▶ _Requirement_
Only the lines from the one containing "[Chinese (Simplified)] (300, 779)" through the final line of the entries below are wanted, each copied exactly.

▶ _Data supplied_
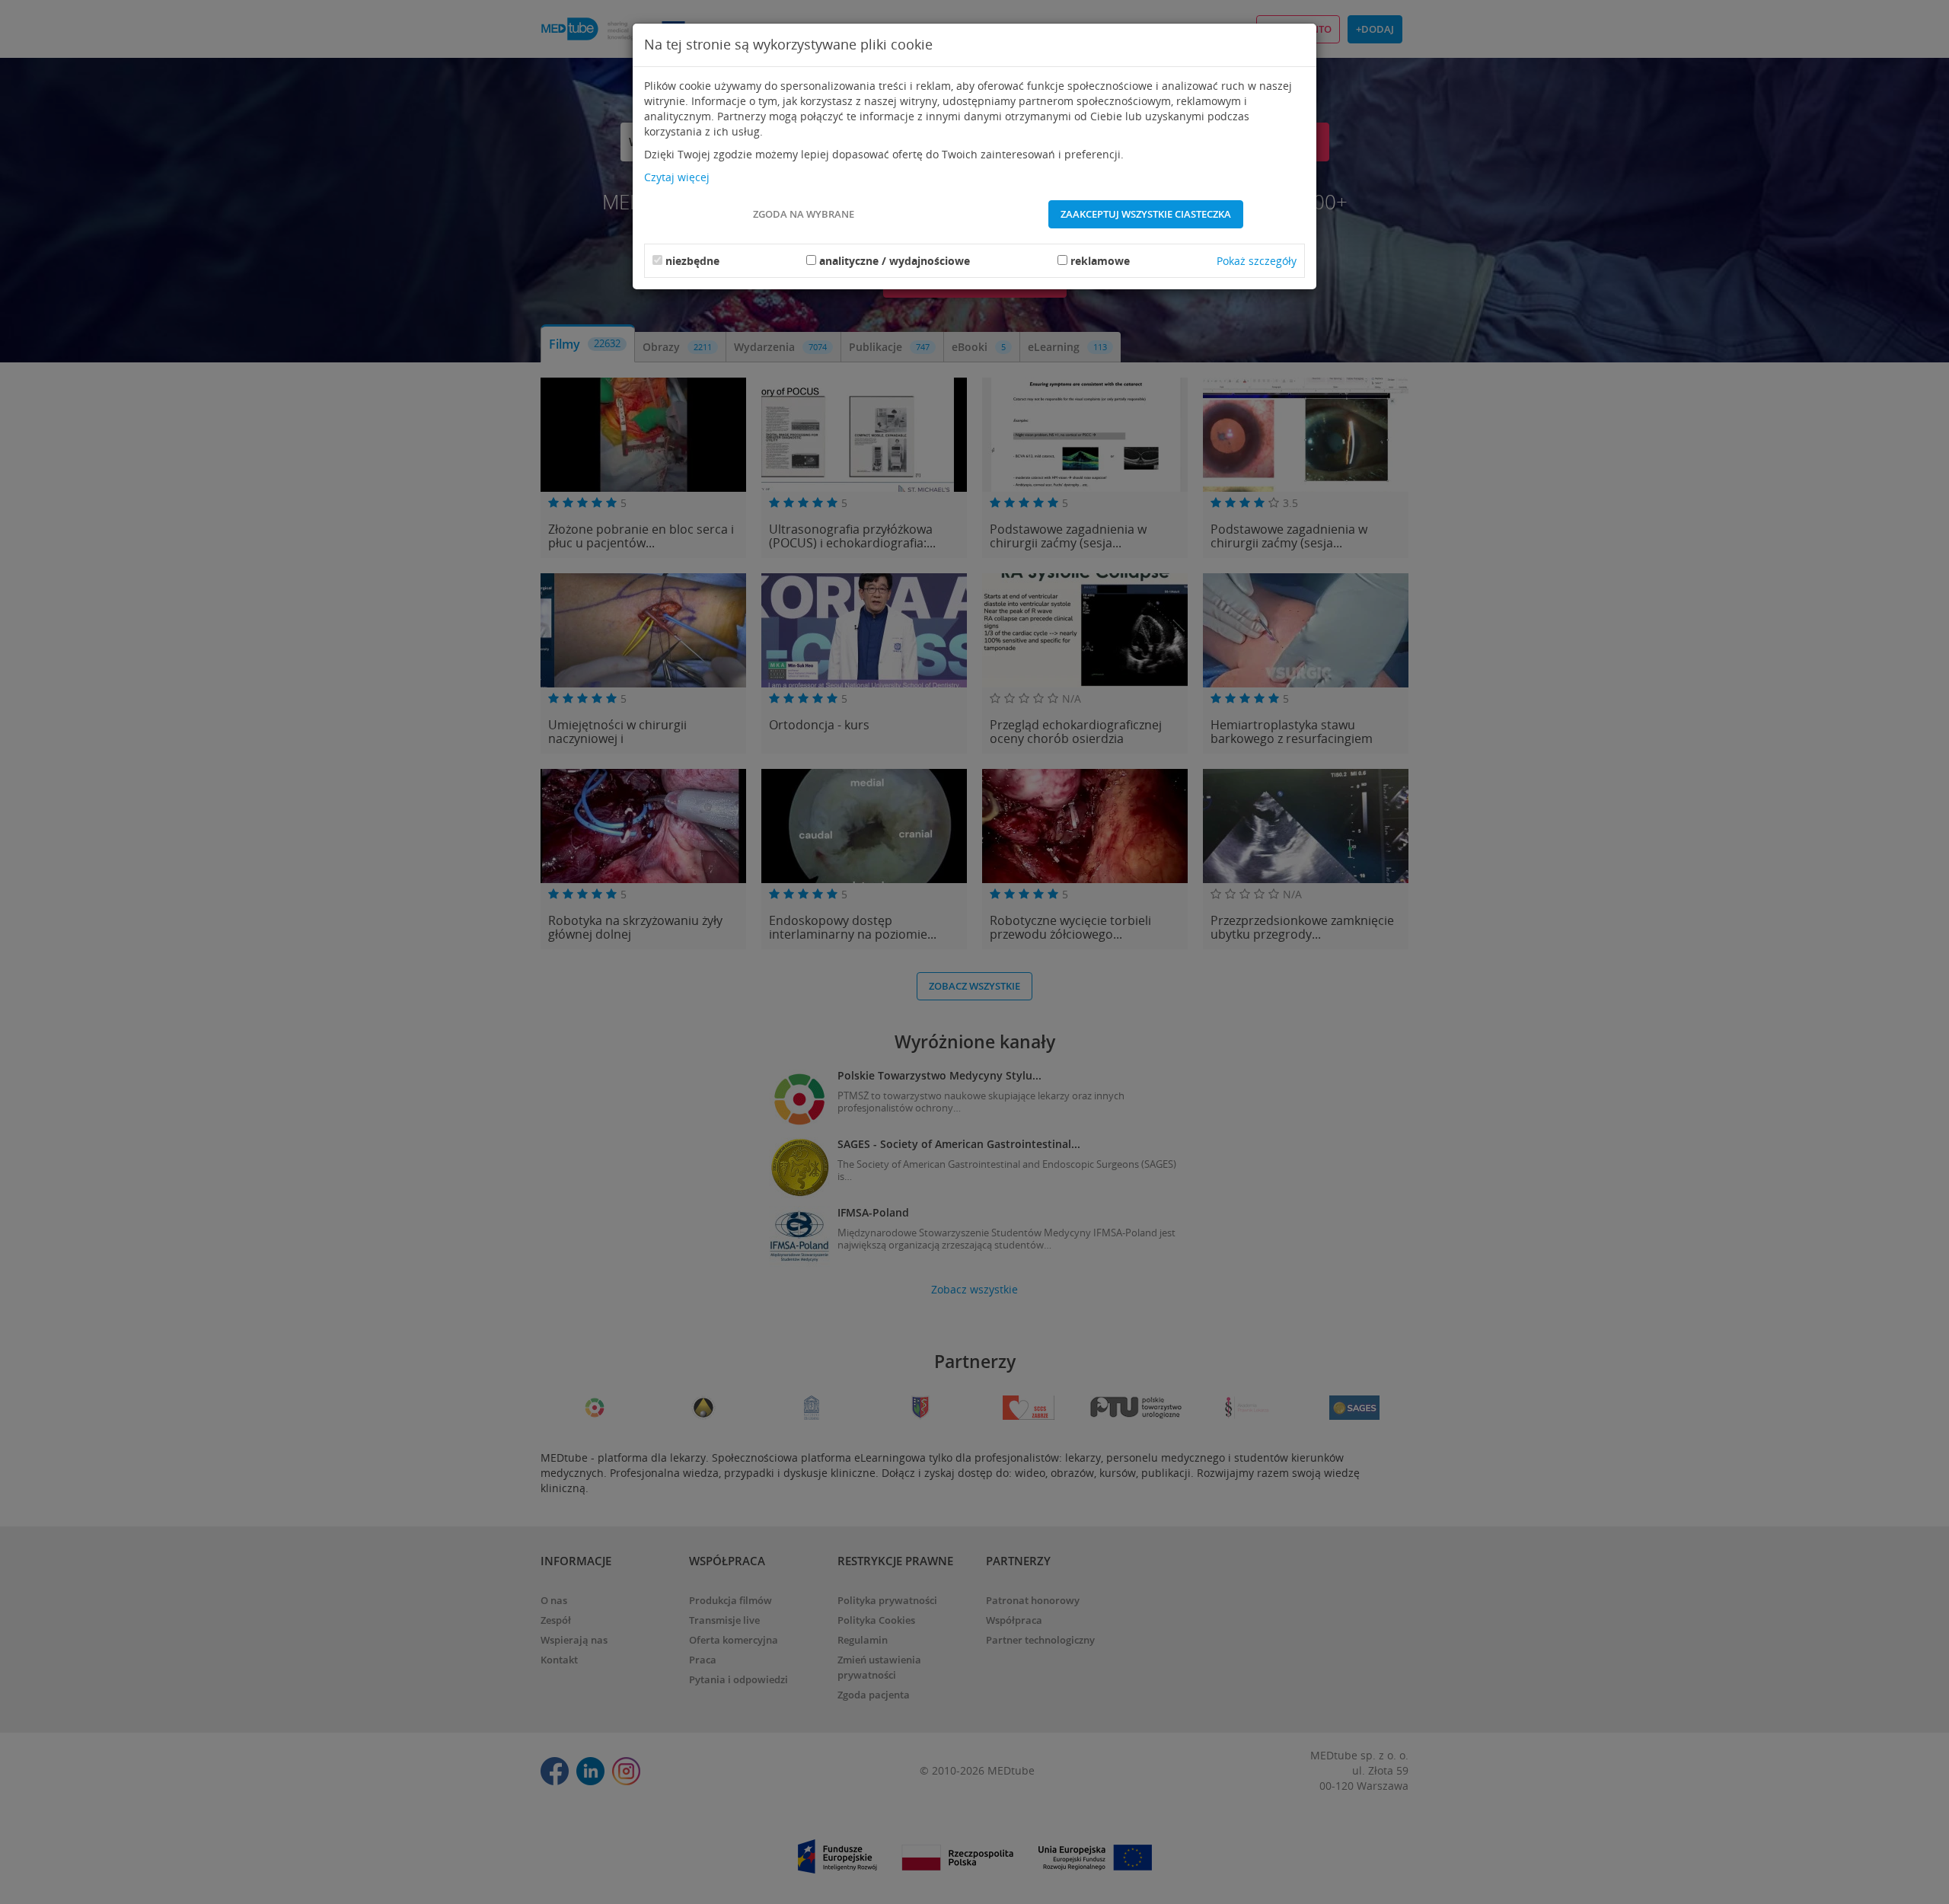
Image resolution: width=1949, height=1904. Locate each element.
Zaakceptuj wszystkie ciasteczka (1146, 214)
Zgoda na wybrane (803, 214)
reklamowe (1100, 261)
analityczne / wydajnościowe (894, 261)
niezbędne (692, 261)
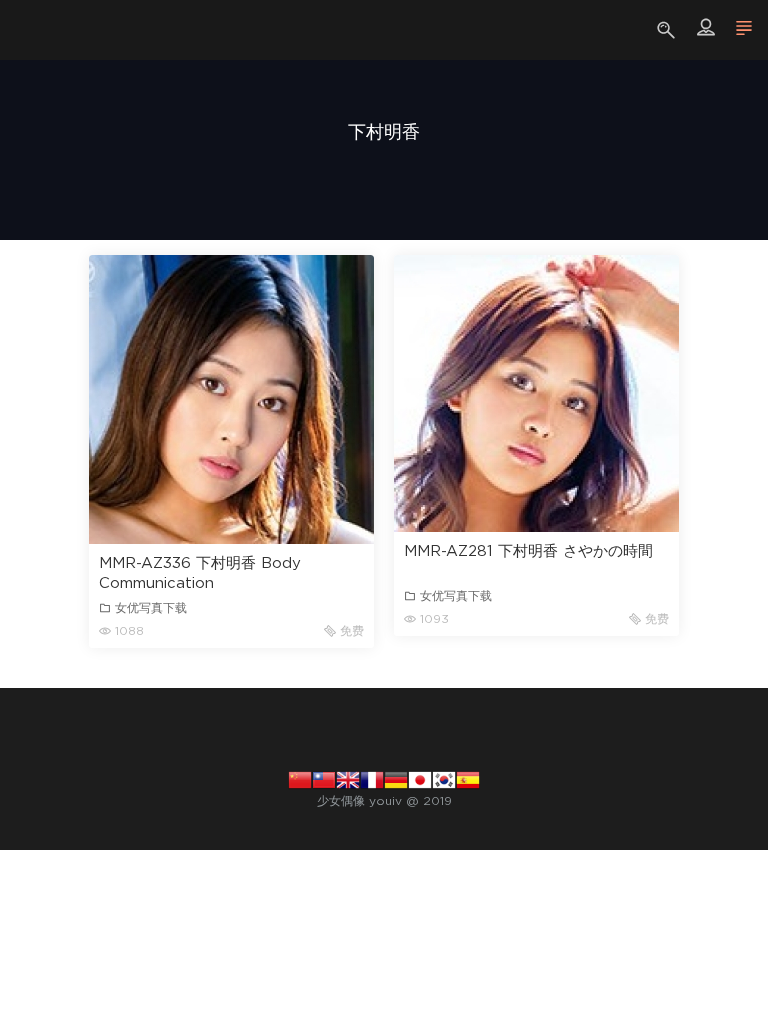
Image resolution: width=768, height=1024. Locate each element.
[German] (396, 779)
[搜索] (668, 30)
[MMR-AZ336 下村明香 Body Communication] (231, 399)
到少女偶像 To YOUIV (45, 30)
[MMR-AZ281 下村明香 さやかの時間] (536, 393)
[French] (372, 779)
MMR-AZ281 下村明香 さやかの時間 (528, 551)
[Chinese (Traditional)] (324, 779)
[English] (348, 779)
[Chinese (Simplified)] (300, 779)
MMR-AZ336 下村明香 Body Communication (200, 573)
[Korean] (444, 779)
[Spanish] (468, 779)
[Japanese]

▶ _Solution for this exercise_
[Chinese (Simplified)] (300, 779)
MMR-AZ336 下村明香 Body Communication (200, 573)
[Korean] (444, 779)
[Spanish] (468, 779)
[Japanese]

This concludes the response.